Pushing Ice by
Alastair Reynolds
My rating:
5 of 5 stars
Pushing Ice is my first Alastair Reynolds book. I bought it because it was recommended by the editors at Powell's in Portland (the best bookstore in the western united states, but thats a different story). I'm a big fan of other hard sci-fi authors like Vernor Vinge and Ian M. Banks and this book seemed to have all the right elements of a space opera.
It did not disappoint: it is fast moving, well written, excellent story and it has it all - politics, science, personal drama, aliens. Everytime I thought the book fell into a "usual" mold, the story twisted and accelerated to some other realm. For example: the book starts out with a ship that harvests comets for ice.

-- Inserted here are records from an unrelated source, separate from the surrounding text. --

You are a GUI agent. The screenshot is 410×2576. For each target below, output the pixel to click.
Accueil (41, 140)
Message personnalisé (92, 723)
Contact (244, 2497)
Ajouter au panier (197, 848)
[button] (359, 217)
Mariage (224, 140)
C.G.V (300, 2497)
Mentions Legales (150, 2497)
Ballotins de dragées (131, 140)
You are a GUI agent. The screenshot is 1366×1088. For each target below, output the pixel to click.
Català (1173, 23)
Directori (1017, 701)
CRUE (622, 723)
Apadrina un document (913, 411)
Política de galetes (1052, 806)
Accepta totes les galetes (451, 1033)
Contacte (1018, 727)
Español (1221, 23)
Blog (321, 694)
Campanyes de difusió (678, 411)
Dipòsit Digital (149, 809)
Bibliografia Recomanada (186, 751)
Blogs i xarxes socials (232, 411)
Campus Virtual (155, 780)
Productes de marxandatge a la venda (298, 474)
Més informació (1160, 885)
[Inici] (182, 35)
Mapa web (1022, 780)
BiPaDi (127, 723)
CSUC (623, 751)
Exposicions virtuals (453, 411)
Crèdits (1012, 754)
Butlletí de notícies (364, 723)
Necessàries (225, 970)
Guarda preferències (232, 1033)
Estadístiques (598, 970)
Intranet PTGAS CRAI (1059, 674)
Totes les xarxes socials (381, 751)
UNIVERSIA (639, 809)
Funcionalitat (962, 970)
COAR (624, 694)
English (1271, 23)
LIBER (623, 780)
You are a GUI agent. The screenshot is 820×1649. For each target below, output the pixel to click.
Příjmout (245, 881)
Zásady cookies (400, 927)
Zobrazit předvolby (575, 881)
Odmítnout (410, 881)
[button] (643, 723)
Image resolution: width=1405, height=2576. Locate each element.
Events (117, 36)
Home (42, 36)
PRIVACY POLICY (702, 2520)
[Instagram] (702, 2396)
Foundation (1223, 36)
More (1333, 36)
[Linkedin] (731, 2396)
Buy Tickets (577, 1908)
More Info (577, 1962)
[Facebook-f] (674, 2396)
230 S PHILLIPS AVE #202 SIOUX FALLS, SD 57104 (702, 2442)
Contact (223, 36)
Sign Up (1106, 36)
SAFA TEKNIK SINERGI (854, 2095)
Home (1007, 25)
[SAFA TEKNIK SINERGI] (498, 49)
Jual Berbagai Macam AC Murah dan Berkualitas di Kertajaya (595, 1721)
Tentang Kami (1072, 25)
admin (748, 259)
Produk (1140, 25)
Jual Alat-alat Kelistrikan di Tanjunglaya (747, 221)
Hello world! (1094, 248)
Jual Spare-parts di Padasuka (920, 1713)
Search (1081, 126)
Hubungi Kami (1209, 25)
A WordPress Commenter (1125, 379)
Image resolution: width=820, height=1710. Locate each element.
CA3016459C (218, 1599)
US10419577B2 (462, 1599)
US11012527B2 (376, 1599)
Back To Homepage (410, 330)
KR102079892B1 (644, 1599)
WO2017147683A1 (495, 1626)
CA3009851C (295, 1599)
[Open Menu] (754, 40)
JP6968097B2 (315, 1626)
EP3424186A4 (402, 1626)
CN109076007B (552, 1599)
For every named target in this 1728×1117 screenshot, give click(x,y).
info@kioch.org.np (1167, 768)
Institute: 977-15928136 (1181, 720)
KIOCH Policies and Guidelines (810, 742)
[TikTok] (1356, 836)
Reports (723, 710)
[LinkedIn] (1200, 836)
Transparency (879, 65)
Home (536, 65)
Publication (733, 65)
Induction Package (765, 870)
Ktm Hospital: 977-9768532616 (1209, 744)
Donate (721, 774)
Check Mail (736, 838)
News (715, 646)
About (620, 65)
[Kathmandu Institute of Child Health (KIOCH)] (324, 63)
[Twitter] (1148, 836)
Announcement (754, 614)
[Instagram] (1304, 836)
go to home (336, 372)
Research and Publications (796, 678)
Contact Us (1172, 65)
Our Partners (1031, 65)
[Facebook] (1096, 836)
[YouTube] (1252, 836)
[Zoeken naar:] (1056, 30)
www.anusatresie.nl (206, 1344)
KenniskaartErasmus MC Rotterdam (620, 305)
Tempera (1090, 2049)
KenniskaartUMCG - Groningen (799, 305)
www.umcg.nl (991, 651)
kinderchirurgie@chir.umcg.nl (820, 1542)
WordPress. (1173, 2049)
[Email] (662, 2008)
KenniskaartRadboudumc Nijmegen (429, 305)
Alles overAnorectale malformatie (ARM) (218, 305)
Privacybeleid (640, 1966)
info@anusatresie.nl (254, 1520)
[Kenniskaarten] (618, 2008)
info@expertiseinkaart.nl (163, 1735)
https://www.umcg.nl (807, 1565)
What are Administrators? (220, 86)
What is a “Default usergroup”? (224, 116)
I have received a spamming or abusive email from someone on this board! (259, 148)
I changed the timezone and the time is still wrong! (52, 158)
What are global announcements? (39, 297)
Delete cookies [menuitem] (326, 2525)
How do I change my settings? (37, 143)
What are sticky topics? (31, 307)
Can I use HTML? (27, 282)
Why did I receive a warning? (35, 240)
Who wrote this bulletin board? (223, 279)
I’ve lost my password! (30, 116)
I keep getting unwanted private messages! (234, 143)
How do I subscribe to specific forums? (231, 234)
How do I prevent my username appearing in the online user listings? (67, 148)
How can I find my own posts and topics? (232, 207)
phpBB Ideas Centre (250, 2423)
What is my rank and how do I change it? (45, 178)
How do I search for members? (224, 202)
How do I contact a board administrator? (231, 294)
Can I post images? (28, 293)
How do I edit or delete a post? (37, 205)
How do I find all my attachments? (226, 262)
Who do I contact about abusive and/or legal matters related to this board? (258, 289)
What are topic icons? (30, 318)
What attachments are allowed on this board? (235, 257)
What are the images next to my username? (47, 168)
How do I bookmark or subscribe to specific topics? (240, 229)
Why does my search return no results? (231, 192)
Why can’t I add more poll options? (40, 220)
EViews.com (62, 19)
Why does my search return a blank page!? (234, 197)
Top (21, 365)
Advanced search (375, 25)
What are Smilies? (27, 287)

Saturn's moon Janus, decides to leave orbit and take off on its own - an alien artifact that was masquerading as a moon and nobody realized this. The Rockhopper (aforementioned comet harvesting ship) is ordered to take off after the artifact and figure out what it is. Feels sort of like Rendezvous With Rama doesn't it? Except that it isn't. Its much, much more awesome. Conspiracy in the ship, on earth, who knows where, some bad luck, some bad decisions and the story just keeps accelerating. Starts to feel like Tau Zero. But its not; nor is it fair to give much away beyond this, part of the fun is discovering what happens next.
Its a very fast paced book, really hard to put down. It focuses on a few characters that are developed extremely well - most of the book has a background theme of an ongoing dispute between 2 former best friends. Few things that aren't amazing: while the book is well written, the language itself is not going to win the author awards. This is not to say that its incorrect, just very matter-of-fact. The ending is a bit anti-climactic - but not bad.
Overall: an outstanding work of hard sci-fi. Highly recommended if you like Vernor Vinge and/or Ian M. Banks.